Le conseguenze psicologiche del terrorismo
Oltre alla paura latente per la sensazione di essere costantemente in pericolo, ci sono altre conseguenze che caratterizzano la vita dei cittadini emotivamente più colpiti.
La psicologia del terrorismo aiuta ad affrontare l’ansia, che è una delle prime manifestazioni che impedisce di vivere la quotidianità in modo sereno e nella normalità. Si ha paura degli spostamenti, sia propri che dei familiari. Si prende meno l’aereo, si sta attenti a incrociare o rimanere alla presenza di persone identificate come “islamici”, si evitano i luoghi affollati, come concerti, raduni, partite di calcio.
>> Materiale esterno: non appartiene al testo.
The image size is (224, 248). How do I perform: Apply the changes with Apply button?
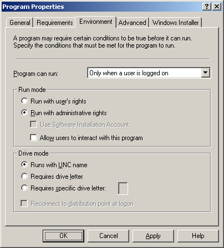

Se anche si sceglie di vivere queste situazioni, lo si fa con timore, preoccupazione e livelli di attenzione elevati, che impediscono di divertirsi e viverle con relativa tranquillità.
Questo accade soprattutto a livello inconscio, ma si riflette nei comportamenti amplificando il disagio e le fobie irrazionali, che possono diventare incontrollabili.
A questo si aggiungono anche ossessioni, pensieri d’imminente pericolo, insonnia, esaurimento nervoso, ipocondria, livelli di stress molto elevati.
Per coloro che direttamente hanno vissuto gli attentati si manifesta il classico “Disturbo post traumatico da stress”, fino agli attacchi di panico.
Affrontare la paura del terrorismo con la terapia psicologica
Una delle tecniche più utilizzate nella psicologia del terrorismo è la terapia cognitivo-comportamentale. La stessa aiuta ad avere la giusta percezione degli eventi e a calibrare nella vita di tutti i giorni.
Inoltre, mira al recupero della fiducia in se stessi e nella possibilità di difendersi, abbassando i livelli di percezione della pericolosità effettiva del “nemico”.
È importante non sopravvalutare i terroristi e nello stesso tempo non svalutare se stessi, vedendosi come vittime impotenti. L’obiettivo è quello di riprendere il controllo della propria vita e di avere una percezione degli eventi realistica e non drammatica.
In tal modo si recupera l’equilibro emotivo con un percorso terapeutico mirato, senza farsi condizionare eccessivamente dagli eventi terroristici, che pure accadono. Gli stessi vanno elaborati e vissuti come evidentemente spiacevoli, ma senza che prendano il sopravvento. La terapia aiuta ad recuperare forza d’animo e fiducia in una vita migliore possibile.